Codex Agent
OpenAI Codex is an agentic software engineering product — not to be confused with the original 2021 Codex text-completion model that powered GitHub Copilot's first generation. The current Codex is a full software engineering agent built on GPT-5-Codex, capable of taking a task description and autonomously building, testing, debugging, and refactoring across a real codebase.
What Codex Is
Codex is OpenAI's answer to the question: what happens when you give a highly capable language model access to a real development environment and ask it to get work done? Rather than just answering coding questions conversationally, Codex is a delegate — you hand it a task, it executes that task across your codebase, writes and runs tests, reads error output, adjusts its approach, and reports back when done (or when it needs clarification).
The underlying model is GPT-5-Codex — a variant of GPT-5 specifically optimised for software engineering tasks. It is tuned for code comprehension across entire repositories, test writing, multi-file refactoring, and interpreting compiler and test output.
Capabilities
What Codex Can Do
- Build full projects from a written specification
- Add features to an existing codebase
- Write, run, and fix failing unit tests
- Debug issues by reading stack traces and runtime errors
- Perform large-scale refactors across many files simultaneously
- Conduct code reviews and produce structured feedback
- Handle long sessions without losing context
- Reason across web sources, cloud environments, and IDE context
Task Execution Model
You give Codex a task — written in natural language — and it executes autonomously. You can interrupt mid-task and redirect it if you want to change the approach. It maintains context over long sessions and can handle tasks that span hours of real development work. It is designed to be used like a junior engineer you can delegate to: you describe what you want, it does the work, you review the output.
Codex vs ChatGPT Coding
The distinction is important for understanding when to use each:
| Dimension | ChatGPT (coding questions) | Codex Agent |
|---|---|---|
| Interaction model | Conversational — ask, receive answer | Delegation — assign task, agent executes |
| Code execution | Sandbox only (Code Interpreter) | Real codebase, real environment |
| Scope | Single function, snippet, explanation | Entire feature, refactor, project build |
| Test integration | Writes tests, does not run them | Writes and runs tests, fixes failures |
| Session length | Short turn-by-turn | Long autonomous sessions |
Performance Benchmarks
As of early 2026, GPT-5.3-Codex leads Terminal-Bench 2.0 at 77.3%, compared to Claude Code's 65.4%. On SWE-Bench Pro (real-world GitHub issue resolution), it achieves approximately 56.8%. These are among the highest scores recorded on agentic coding benchmarks at this point in time.

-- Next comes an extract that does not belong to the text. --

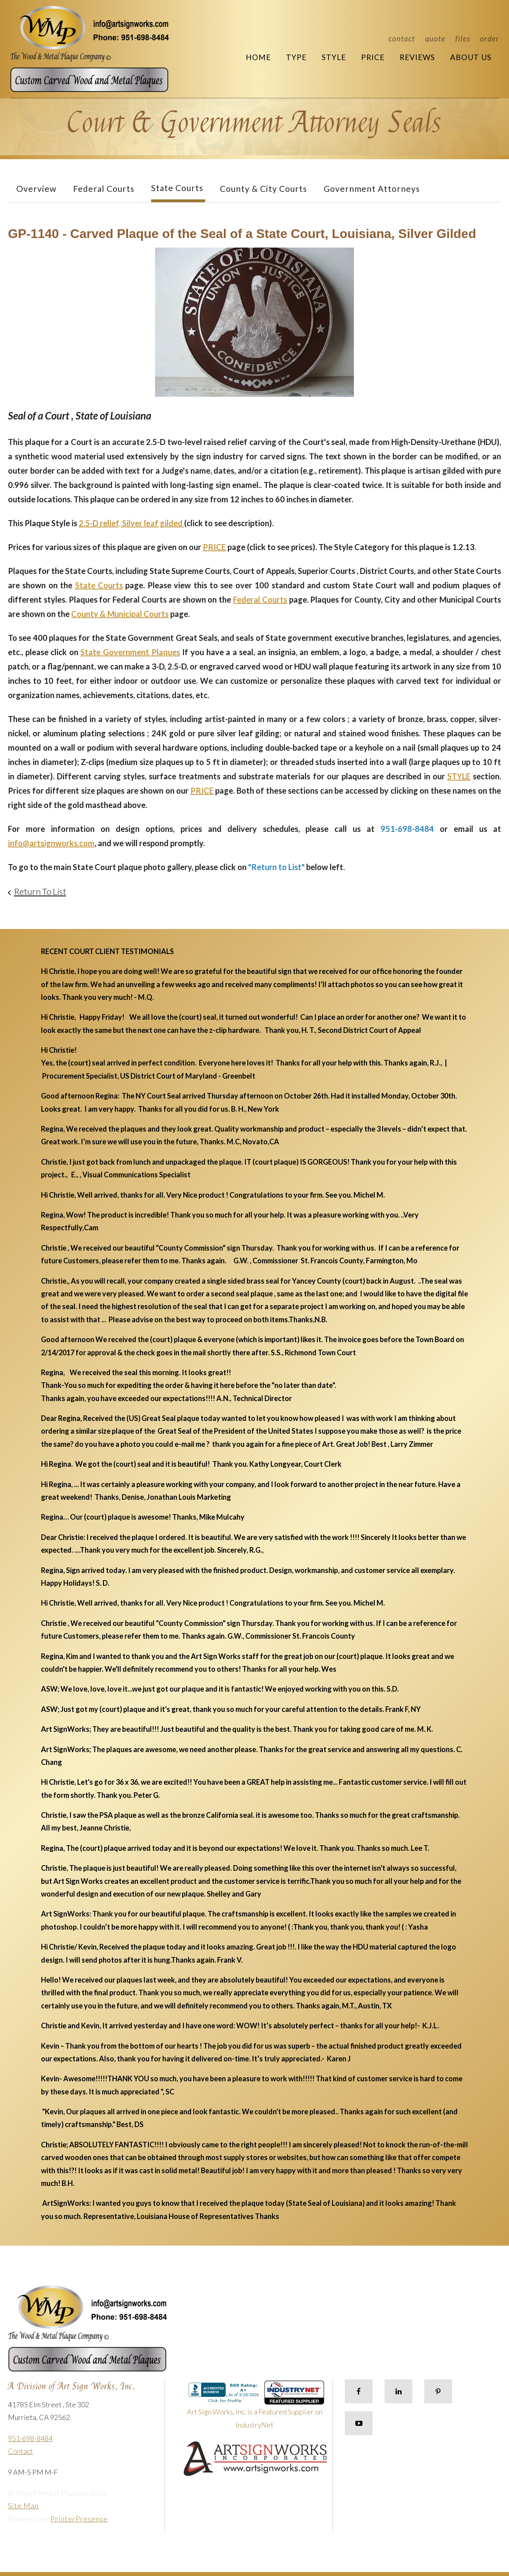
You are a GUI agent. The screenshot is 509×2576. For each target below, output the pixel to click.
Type (296, 57)
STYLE (458, 776)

Benchmark scores should be treated as directional indicators rather than guarantees — performance varies significantly by codebase, language, and task type.
Access and Availability
Codex is included with ChatGPT Plus, Pro, Business, Edu, and Enterprise plans — there is no separate pricing or add-on required. It is accessible from:
- chatgpt.com: Via the web interface with a dedicated Codex tab
- VS Code extension: Integrated into the editor for in-IDE task delegation
- Codex CLI: Terminal-based access (see the Codex CLI page for details)
Checklist
- What is the underlying model that powers Codex Agent, and what is it optimised for?
- How does the interaction model of Codex differ from using ChatGPT for coding help?
- What can Codex do with tests that ChatGPT coding mode cannot?
- On which ChatGPT plans is Codex included?
- What does Codex's Terminal-Bench 2.0 score indicate relative to competitors?